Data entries
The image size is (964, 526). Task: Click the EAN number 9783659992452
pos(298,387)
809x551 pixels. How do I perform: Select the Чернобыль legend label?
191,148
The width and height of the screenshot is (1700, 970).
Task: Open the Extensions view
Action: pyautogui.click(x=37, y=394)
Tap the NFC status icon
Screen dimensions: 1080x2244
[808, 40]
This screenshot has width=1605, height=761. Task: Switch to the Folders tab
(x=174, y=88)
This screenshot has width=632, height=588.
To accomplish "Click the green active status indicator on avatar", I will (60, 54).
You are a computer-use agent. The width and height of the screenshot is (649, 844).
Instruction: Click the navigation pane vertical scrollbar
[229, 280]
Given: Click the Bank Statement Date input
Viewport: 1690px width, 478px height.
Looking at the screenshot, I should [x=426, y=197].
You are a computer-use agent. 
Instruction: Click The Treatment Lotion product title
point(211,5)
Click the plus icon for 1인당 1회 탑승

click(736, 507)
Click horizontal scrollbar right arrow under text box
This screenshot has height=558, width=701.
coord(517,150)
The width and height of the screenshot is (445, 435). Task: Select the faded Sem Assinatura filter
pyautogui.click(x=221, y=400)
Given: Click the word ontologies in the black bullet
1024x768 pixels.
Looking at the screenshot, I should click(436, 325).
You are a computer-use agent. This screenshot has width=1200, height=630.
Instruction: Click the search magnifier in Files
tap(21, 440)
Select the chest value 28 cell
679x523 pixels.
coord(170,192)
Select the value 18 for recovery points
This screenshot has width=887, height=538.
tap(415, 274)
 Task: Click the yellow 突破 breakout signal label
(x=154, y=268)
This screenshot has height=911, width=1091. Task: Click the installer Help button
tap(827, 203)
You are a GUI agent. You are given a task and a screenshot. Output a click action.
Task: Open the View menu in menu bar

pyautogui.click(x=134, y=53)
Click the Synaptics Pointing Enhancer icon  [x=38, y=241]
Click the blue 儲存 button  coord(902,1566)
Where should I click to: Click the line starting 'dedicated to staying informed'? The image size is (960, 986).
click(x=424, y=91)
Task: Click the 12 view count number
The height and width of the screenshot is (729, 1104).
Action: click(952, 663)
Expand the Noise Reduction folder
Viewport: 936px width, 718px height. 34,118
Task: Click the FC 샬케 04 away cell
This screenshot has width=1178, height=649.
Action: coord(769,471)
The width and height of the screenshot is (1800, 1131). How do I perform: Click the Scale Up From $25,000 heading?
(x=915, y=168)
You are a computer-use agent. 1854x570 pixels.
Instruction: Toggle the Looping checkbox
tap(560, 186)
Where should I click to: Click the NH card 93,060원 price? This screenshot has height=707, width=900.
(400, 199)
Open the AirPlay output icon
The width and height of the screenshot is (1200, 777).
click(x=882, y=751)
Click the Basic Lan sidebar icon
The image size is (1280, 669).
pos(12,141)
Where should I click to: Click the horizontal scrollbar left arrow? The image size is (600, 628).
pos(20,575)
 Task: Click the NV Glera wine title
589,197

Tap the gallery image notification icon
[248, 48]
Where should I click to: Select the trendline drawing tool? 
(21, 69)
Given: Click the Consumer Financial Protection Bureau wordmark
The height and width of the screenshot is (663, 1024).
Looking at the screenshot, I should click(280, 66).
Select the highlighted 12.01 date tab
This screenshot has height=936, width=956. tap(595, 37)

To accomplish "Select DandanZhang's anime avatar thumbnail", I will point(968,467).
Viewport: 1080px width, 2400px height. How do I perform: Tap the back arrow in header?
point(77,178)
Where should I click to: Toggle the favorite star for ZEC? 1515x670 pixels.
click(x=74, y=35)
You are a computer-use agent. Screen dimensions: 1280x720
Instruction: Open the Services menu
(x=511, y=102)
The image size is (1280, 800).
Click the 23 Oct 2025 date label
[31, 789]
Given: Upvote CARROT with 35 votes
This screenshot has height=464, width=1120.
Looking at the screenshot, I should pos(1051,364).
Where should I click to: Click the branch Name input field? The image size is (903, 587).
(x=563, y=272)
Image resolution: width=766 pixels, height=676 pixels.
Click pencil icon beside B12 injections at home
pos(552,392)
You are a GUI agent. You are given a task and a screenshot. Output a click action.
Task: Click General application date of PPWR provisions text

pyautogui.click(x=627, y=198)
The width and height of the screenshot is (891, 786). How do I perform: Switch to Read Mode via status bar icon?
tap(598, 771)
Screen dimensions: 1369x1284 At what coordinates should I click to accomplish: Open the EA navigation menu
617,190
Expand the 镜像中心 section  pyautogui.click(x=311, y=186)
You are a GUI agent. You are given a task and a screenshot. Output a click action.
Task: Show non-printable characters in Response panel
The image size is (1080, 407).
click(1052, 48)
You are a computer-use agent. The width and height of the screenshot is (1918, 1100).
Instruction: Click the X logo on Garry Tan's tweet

→ **YOUR TASK**
Every record is to be repeated exactly as written.

→ **TASK SOLUTION**
The image size is (964, 526). Task: Click the EAN number 9783659992452
pos(298,387)
809x551 pixels. How do I perform: Select the Чернобыль legend label?
191,148
The width and height of the screenshot is (1700, 970).
Task: Open the Extensions view
Action: pyautogui.click(x=37, y=394)
Tap the NFC status icon
Screen dimensions: 1080x2244
[808, 40]
This screenshot has width=1605, height=761. Task: Switch to the Folders tab
(x=174, y=88)
This screenshot has width=632, height=588.
To accomplish "Click the green active status indicator on avatar", I will (60, 54).
You are a computer-use agent. The width and height of the screenshot is (649, 844).
Instruction: Click the navigation pane vertical scrollbar
[229, 280]
Given: Click the Bank Statement Date input
Viewport: 1690px width, 478px height.
Looking at the screenshot, I should [x=426, y=197].
You are a computer-use agent. 
Instruction: Click The Treatment Lotion product title
point(211,5)
Click the plus icon for 1인당 1회 탑승

click(736, 507)
Click horizontal scrollbar right arrow under text box
This screenshot has height=558, width=701.
coord(517,150)
The width and height of the screenshot is (445, 435). Task: Select the faded Sem Assinatura filter
pyautogui.click(x=221, y=400)
Given: Click the word ontologies in the black bullet
1024x768 pixels.
Looking at the screenshot, I should click(436, 325).
You are a computer-use agent. This screenshot has width=1200, height=630.
Instruction: Click the search magnifier in Files
tap(21, 440)
Select the chest value 28 cell
679x523 pixels.
coord(170,192)
Select the value 18 for recovery points
This screenshot has width=887, height=538.
tap(415, 274)
 Task: Click the yellow 突破 breakout signal label
(x=154, y=268)
This screenshot has height=911, width=1091. Task: Click the installer Help button
tap(827, 203)
You are a GUI agent. You are given a task and a screenshot. Output a click action.
Task: Open the View menu in menu bar

pyautogui.click(x=134, y=53)
Click the Synaptics Pointing Enhancer icon  [x=38, y=241]
Click the blue 儲存 button  coord(902,1566)
Where should I click to: Click the line starting 'dedicated to staying informed'? The image size is (960, 986).
click(x=424, y=91)
Task: Click the 12 view count number
The height and width of the screenshot is (729, 1104).
Action: click(952, 663)
Expand the Noise Reduction folder
Viewport: 936px width, 718px height. 34,118
Task: Click the FC 샬케 04 away cell
This screenshot has width=1178, height=649.
Action: coord(769,471)
The width and height of the screenshot is (1800, 1131). How do I perform: Click the Scale Up From $25,000 heading?
(x=915, y=168)
You are a computer-use agent. 1854x570 pixels.
Instruction: Toggle the Looping checkbox
tap(560, 186)
Where should I click to: Click the NH card 93,060원 price? This screenshot has height=707, width=900.
(400, 199)
Open the AirPlay output icon
The width and height of the screenshot is (1200, 777).
click(x=882, y=751)
Click the Basic Lan sidebar icon
The image size is (1280, 669).
pos(12,141)
Where should I click to: Click the horizontal scrollbar left arrow? The image size is (600, 628).
pos(20,575)
 Task: Click the NV Glera wine title
589,197

Tap the gallery image notification icon
[248, 48]
Where should I click to: Select the trendline drawing tool? 
(21, 69)
Given: Click the Consumer Financial Protection Bureau wordmark
The height and width of the screenshot is (663, 1024).
Looking at the screenshot, I should click(280, 66).
Select the highlighted 12.01 date tab
This screenshot has height=936, width=956. tap(595, 37)

To accomplish "Select DandanZhang's anime avatar thumbnail", I will point(968,467).
Viewport: 1080px width, 2400px height. How do I perform: Tap the back arrow in header?
point(77,178)
Where should I click to: Toggle the favorite star for ZEC? 1515x670 pixels.
click(x=74, y=35)
You are a computer-use agent. Screen dimensions: 1280x720
Instruction: Open the Services menu
(x=511, y=102)
The image size is (1280, 800).
Click the 23 Oct 2025 date label
[31, 789]
Given: Upvote CARROT with 35 votes
This screenshot has height=464, width=1120.
Looking at the screenshot, I should pos(1051,364).
Where should I click to: Click the branch Name input field? The image size is (903, 587).
(x=563, y=272)
Image resolution: width=766 pixels, height=676 pixels.
Click pencil icon beside B12 injections at home
pos(552,392)
You are a GUI agent. You are given a task and a screenshot. Output a click action.
Task: Click General application date of PPWR provisions text

pyautogui.click(x=627, y=198)
The width and height of the screenshot is (891, 786). How do I perform: Switch to Read Mode via status bar icon?
tap(598, 771)
Screen dimensions: 1369x1284 At what coordinates should I click to accomplish: Open the EA navigation menu
617,190
Expand the 镜像中心 section  pyautogui.click(x=311, y=186)
You are a GUI agent. You are given a task and a screenshot. Output a click action.
Task: Show non-printable characters in Response panel
The image size is (1080, 407).
click(1052, 48)
You are a computer-use agent. The width and height of the screenshot is (1918, 1100).
Instruction: Click the X logo on Garry Tan's tweet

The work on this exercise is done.